• Problem requirements: Reproduce the entries below verbatim, starting at the first line and stopping after the line that contains "at that location.", with both ends included. Leave the pictures out of your copy.

• Records to use:

==*==

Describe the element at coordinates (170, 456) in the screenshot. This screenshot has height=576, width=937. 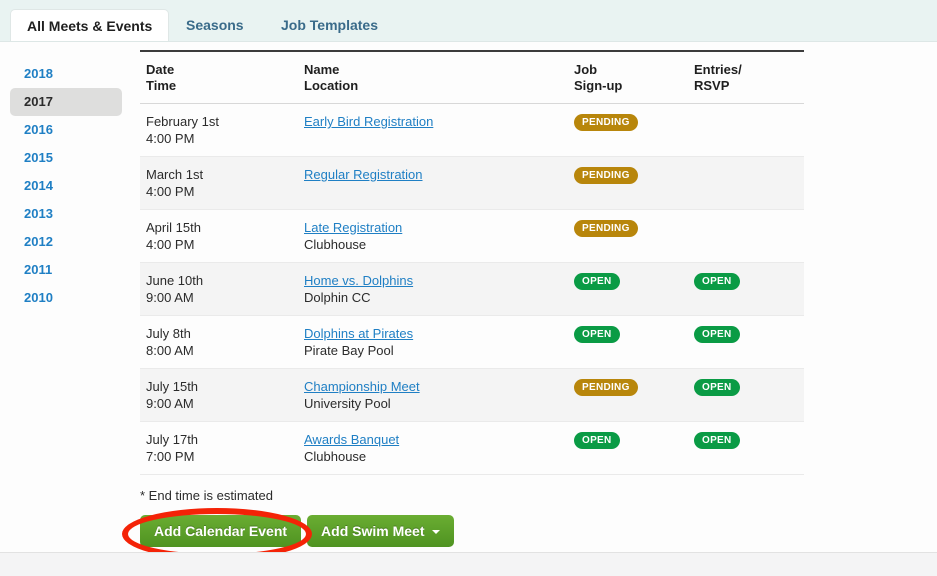
I see `event-time: 7:00 PM` at that location.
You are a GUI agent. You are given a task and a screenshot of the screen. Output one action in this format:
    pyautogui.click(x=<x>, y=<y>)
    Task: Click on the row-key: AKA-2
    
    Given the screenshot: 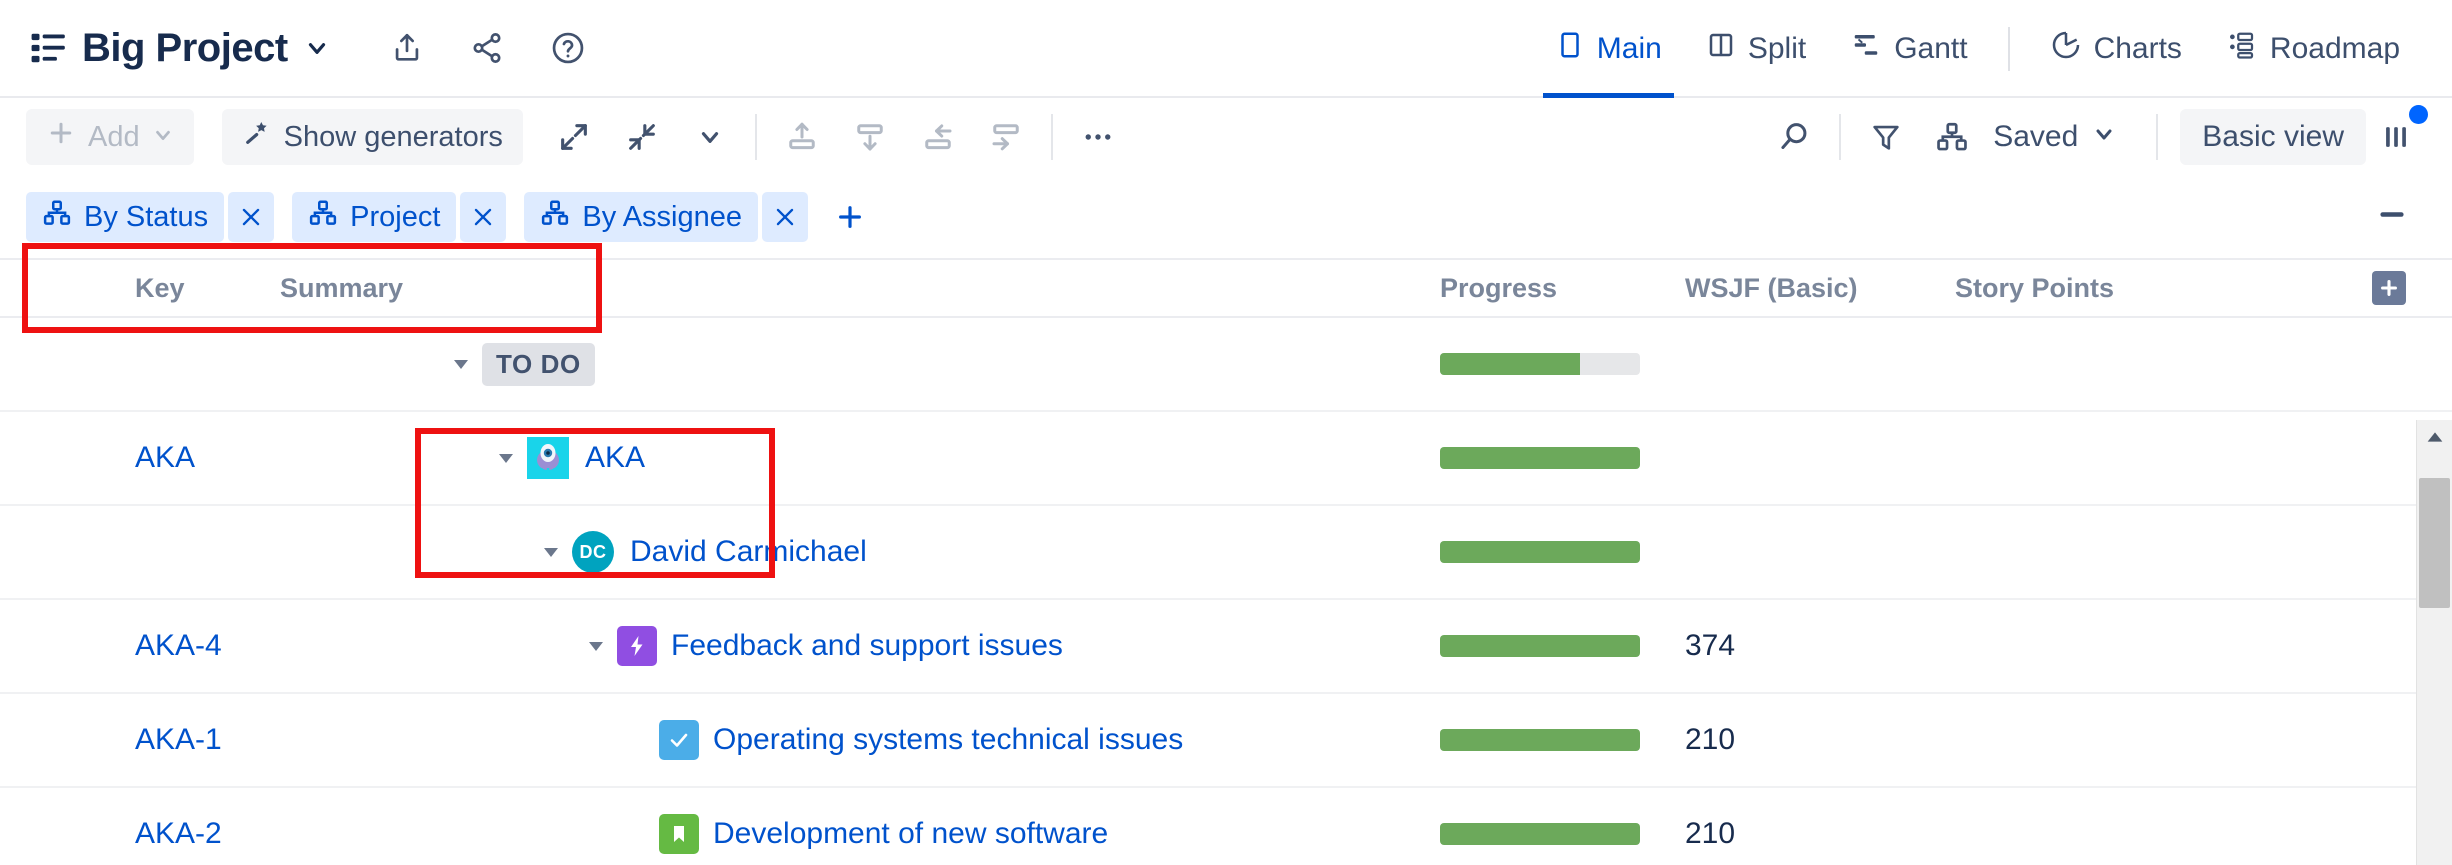 What is the action you would take?
    pyautogui.click(x=208, y=834)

==*==

• Solved problem:
Describe the element at coordinates (170, 456) in the screenshot. This screenshot has height=576, width=937. 
I see `event-time: 7:00 PM` at that location.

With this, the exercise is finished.